[Stored data]
+ + + + + + +

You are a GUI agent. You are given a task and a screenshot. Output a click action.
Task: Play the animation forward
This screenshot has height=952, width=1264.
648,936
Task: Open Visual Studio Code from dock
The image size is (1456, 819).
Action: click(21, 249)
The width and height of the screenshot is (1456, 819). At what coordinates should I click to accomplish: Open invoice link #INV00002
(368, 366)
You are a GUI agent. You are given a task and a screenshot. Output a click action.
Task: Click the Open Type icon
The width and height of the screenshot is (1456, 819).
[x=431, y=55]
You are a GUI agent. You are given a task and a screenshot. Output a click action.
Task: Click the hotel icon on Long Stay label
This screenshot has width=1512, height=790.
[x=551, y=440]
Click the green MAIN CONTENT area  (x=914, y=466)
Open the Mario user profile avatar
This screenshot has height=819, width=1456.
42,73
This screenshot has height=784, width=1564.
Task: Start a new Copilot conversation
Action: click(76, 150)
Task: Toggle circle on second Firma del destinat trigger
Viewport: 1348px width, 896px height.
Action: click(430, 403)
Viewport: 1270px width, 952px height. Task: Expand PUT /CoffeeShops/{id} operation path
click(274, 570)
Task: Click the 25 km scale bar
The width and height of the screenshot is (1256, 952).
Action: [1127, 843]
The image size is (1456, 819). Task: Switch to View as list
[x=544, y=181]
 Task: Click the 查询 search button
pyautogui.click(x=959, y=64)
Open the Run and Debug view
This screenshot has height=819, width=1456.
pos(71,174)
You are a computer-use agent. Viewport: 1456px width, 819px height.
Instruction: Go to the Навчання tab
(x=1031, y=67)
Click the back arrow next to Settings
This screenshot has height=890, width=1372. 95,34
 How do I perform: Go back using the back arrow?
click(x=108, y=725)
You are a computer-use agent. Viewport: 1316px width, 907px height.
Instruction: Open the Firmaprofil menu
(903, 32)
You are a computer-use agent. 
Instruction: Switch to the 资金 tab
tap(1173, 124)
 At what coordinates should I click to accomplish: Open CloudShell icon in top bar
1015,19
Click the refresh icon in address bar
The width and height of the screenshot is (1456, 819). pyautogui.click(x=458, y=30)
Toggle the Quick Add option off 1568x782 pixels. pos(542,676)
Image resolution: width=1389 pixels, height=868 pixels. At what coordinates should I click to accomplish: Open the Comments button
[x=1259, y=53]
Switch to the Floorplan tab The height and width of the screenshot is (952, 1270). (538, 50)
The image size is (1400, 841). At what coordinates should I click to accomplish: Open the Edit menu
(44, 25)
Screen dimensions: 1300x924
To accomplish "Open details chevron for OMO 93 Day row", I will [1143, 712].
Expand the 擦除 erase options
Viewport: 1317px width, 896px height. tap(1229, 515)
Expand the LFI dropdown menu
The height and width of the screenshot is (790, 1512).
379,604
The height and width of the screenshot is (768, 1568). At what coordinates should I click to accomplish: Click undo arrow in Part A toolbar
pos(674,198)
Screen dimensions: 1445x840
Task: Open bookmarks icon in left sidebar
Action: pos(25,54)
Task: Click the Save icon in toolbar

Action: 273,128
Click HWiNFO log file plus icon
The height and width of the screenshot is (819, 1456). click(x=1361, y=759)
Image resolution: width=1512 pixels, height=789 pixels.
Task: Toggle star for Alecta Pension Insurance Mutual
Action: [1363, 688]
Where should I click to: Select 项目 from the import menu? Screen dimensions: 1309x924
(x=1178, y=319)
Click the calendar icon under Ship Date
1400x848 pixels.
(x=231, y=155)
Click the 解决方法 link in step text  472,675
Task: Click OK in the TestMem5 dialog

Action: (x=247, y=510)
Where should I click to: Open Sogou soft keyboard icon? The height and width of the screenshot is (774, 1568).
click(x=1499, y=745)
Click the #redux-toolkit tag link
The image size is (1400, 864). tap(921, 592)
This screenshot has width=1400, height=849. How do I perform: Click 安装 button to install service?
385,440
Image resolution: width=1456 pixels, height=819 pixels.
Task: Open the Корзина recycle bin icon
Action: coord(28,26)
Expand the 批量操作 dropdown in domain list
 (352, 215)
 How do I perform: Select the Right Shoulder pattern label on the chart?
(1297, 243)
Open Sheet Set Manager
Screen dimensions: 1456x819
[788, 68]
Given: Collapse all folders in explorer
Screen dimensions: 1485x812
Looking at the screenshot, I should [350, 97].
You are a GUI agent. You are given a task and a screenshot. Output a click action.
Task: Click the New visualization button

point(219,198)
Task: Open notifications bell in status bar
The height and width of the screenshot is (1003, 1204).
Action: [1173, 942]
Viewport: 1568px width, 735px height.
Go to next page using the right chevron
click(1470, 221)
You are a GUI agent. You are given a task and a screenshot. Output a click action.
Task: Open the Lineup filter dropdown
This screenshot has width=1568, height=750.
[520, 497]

+ + + + + + +

**To do**
Write down the entries above again. Copy them word for word.

**Output for this exercise**
You are a GUI agent. You are given a task and a screenshot. Output a click action.
Task: Play the animation forward
This screenshot has height=952, width=1264.
648,936
Task: Open Visual Studio Code from dock
The image size is (1456, 819).
Action: click(21, 249)
The width and height of the screenshot is (1456, 819). At what coordinates should I click to accomplish: Open invoice link #INV00002
(368, 366)
You are a GUI agent. You are given a task and a screenshot. Output a click action.
Task: Click the Open Type icon
The width and height of the screenshot is (1456, 819).
[x=431, y=55]
You are a GUI agent. You are given a task and a screenshot. Output a click action.
Task: Click the hotel icon on Long Stay label
This screenshot has width=1512, height=790.
[x=551, y=440]
Click the green MAIN CONTENT area  (x=914, y=466)
Open the Mario user profile avatar
This screenshot has height=819, width=1456.
42,73
This screenshot has height=784, width=1564.
Task: Start a new Copilot conversation
Action: click(76, 150)
Task: Toggle circle on second Firma del destinat trigger
Viewport: 1348px width, 896px height.
Action: click(430, 403)
Viewport: 1270px width, 952px height. Task: Expand PUT /CoffeeShops/{id} operation path
click(274, 570)
Task: Click the 25 km scale bar
The width and height of the screenshot is (1256, 952).
Action: [1127, 843]
The image size is (1456, 819). Task: Switch to View as list
[x=544, y=181]
 Task: Click the 查询 search button
pyautogui.click(x=959, y=64)
Open the Run and Debug view
This screenshot has height=819, width=1456.
pos(71,174)
You are a computer-use agent. Viewport: 1456px width, 819px height.
Instruction: Go to the Навчання tab
(x=1031, y=67)
Click the back arrow next to Settings
This screenshot has height=890, width=1372. 95,34
 How do I perform: Go back using the back arrow?
click(x=108, y=725)
You are a computer-use agent. Viewport: 1316px width, 907px height.
Instruction: Open the Firmaprofil menu
(903, 32)
You are a computer-use agent. 
Instruction: Switch to the 资金 tab
tap(1173, 124)
 At what coordinates should I click to accomplish: Open CloudShell icon in top bar
1015,19
Click the refresh icon in address bar
The width and height of the screenshot is (1456, 819). pyautogui.click(x=458, y=30)
Toggle the Quick Add option off 1568x782 pixels. pos(542,676)
Image resolution: width=1389 pixels, height=868 pixels. At what coordinates should I click to accomplish: Open the Comments button
[x=1259, y=53]
Switch to the Floorplan tab The height and width of the screenshot is (952, 1270). (538, 50)
The image size is (1400, 841). At what coordinates should I click to accomplish: Open the Edit menu
(44, 25)
Screen dimensions: 1300x924
To accomplish "Open details chevron for OMO 93 Day row", I will [1143, 712].
Expand the 擦除 erase options
Viewport: 1317px width, 896px height. tap(1229, 515)
Expand the LFI dropdown menu
The height and width of the screenshot is (790, 1512).
379,604
The height and width of the screenshot is (768, 1568). At what coordinates should I click to accomplish: Click undo arrow in Part A toolbar
pos(674,198)
Screen dimensions: 1445x840
Task: Open bookmarks icon in left sidebar
Action: pos(25,54)
Task: Click the Save icon in toolbar

Action: 273,128
Click HWiNFO log file plus icon
The height and width of the screenshot is (819, 1456). click(x=1361, y=759)
Image resolution: width=1512 pixels, height=789 pixels.
Task: Toggle star for Alecta Pension Insurance Mutual
Action: [1363, 688]
Where should I click to: Select 项目 from the import menu? Screen dimensions: 1309x924
(x=1178, y=319)
Click the calendar icon under Ship Date
1400x848 pixels.
(x=231, y=155)
Click the 解决方法 link in step text  472,675
Task: Click OK in the TestMem5 dialog

Action: (x=247, y=510)
Where should I click to: Open Sogou soft keyboard icon? The height and width of the screenshot is (774, 1568).
click(x=1499, y=745)
Click the #redux-toolkit tag link
The image size is (1400, 864). tap(921, 592)
This screenshot has width=1400, height=849. How do I perform: Click 安装 button to install service?
385,440
Image resolution: width=1456 pixels, height=819 pixels.
Task: Open the Корзина recycle bin icon
Action: coord(28,26)
Expand the 批量操作 dropdown in domain list
 (352, 215)
 How do I perform: Select the Right Shoulder pattern label on the chart?
(1297, 243)
Open Sheet Set Manager
Screen dimensions: 1456x819
[788, 68]
Given: Collapse all folders in explorer
Screen dimensions: 1485x812
Looking at the screenshot, I should [350, 97].
You are a GUI agent. You are given a task and a screenshot. Output a click action.
Task: Click the New visualization button

point(219,198)
Task: Open notifications bell in status bar
The height and width of the screenshot is (1003, 1204).
Action: [1173, 942]
Viewport: 1568px width, 735px height.
Go to next page using the right chevron
click(1470, 221)
You are a GUI agent. You are given a task and a screenshot. Output a click action.
Task: Open the Lineup filter dropdown
This screenshot has width=1568, height=750.
[520, 497]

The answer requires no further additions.